> On Oct 24, 2016, at 5:09 AM, Slava Pestov via swift-evolution 
> <[email protected]> wrote:
> 
> However protocols nested inside types and types nested inside protocols is 
> still not supported, because protocols introduce a separate series of issues 
> involving associated types and the ’Self’ type.
> 
> The hard part of getting nested generics right is what to do if a nested type 
> ‘captures’ generic parameters of the outer type. For non-protocol types, the 
> behavior here is pretty straightforward.
> 
> If we allow protocols to be nested inside other types, we have to decide what 
> to do if the protocol ‘closes over’ generic parameters of the outer type. For 
> example,
> 
> struct A<T> {
>   protocol P {
>     func requirement() -> T
>   }
> }
> 
> Presumably A<Int>.P and A<String>.P are distinct types, and A.P has a hidden 
> associated type corresponding to the type parameter ’T’?
> 
> The other case is problematic too — the nested type might refer to an 
> associated type of the outer protocol:
> 
> protocol P {
>   associatedtype A
> 
>   struct T {
>     var value: A
>   }
> }
> 
> Now writing P.T does not make sense, for the same reason that we cannot form 
> an existential of type P.A. We could prohibit references to outer associated 
> types of this form, or we could figure out some way to give it a meaning. If 
> C is a concrete type conforming to P, then certainly C.T makes sense, for 
> instance. Internally, the nested type A.T could have a hidden ‘Self’ generic 
> type parameter, so that writing C.T is really the same as P.T<C>.
> 
> Protocols nested inside protocols also have the same issue.

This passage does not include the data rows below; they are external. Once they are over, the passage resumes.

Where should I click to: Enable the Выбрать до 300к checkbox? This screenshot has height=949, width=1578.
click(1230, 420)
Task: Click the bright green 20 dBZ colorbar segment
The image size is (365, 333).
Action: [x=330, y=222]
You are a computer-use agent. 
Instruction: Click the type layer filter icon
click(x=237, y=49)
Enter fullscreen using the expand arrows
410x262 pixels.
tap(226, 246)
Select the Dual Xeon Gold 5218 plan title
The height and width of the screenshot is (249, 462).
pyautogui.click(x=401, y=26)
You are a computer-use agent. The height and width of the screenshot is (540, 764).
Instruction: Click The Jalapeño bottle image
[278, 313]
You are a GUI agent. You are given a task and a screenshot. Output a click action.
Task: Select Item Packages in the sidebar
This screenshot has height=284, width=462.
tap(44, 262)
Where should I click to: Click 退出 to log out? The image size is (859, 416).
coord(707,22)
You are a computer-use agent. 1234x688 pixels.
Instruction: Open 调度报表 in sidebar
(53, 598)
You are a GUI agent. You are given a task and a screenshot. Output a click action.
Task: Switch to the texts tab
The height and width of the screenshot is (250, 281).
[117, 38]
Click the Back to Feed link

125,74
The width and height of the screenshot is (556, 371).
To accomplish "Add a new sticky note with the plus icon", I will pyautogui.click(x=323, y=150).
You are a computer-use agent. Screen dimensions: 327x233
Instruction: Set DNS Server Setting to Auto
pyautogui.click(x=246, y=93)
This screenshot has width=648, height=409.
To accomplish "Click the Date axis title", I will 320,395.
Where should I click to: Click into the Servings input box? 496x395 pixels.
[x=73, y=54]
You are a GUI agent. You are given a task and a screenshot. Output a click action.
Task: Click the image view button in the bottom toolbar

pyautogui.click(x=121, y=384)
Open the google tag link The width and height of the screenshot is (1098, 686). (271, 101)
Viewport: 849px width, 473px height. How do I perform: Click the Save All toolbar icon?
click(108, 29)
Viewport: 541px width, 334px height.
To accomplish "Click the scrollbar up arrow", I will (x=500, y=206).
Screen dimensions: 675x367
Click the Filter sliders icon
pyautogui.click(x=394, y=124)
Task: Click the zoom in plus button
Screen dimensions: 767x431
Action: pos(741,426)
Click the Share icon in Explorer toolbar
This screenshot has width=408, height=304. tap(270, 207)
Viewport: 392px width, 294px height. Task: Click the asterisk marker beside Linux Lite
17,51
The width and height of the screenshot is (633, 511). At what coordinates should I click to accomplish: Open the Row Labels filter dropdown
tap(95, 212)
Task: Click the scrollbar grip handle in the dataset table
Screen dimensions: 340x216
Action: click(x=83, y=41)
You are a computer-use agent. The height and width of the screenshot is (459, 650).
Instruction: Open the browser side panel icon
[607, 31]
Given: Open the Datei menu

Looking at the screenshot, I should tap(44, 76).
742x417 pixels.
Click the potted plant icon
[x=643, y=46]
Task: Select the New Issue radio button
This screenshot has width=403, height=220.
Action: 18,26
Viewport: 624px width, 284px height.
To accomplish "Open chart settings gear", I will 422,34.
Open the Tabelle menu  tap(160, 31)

FWIW, in almost all the situations where I’ve wanted to nest types inside 
protocols and generic types, it’s only as a namespacing convenience. Most 
often, it’s an enum type that’s used only by a single method, and having it at 
the top of the module namespace adds clutter.

Here’s a real life example pared down. I wish I could do this:

    public struct ResponseContentTransformer<InputContentType, 
OutputContentType>: ResponseTransformer {

      public init(onInputTypeMismatch mismatchAction: InputTypeMismatchAction = 
.error) {
        ...
      }

      public enum InputTypeMismatchAction {  // Does not depend on generic 
types above
        case error
        case skip
        case skipIfOutputTypeMatches
      }

    }

InputTypeMismatchAction is tightly associated with ResponseContentTransformer, 
and is confusing as a top-level type.

What do you think about providing a “no captures” modifier for nested types — 
like static inner classes in Java? Then Swift could provide the namespace 
nesting I wish for this without having to resolve the trickier type capture 
questions yet.

Alternatively, what if (1) outer types aren’t capture unless they’re 
referenced, and (2) nesting is only illegal if there’s a capture? Then my code 
above would compile, as would this:

    public struct S<T> {
      public enum Foo {
        case yin
        case yang
      }
    }

…but this wouldn’t:

    public struct S<T> {
      public enum Foo {
        case yin(thing: T)  // capture of T illegal (for now)
        case yang
      }
    }

Either of these approaches would allow hygienic namespacing now while leaving 
the door open to outer type capture in the future.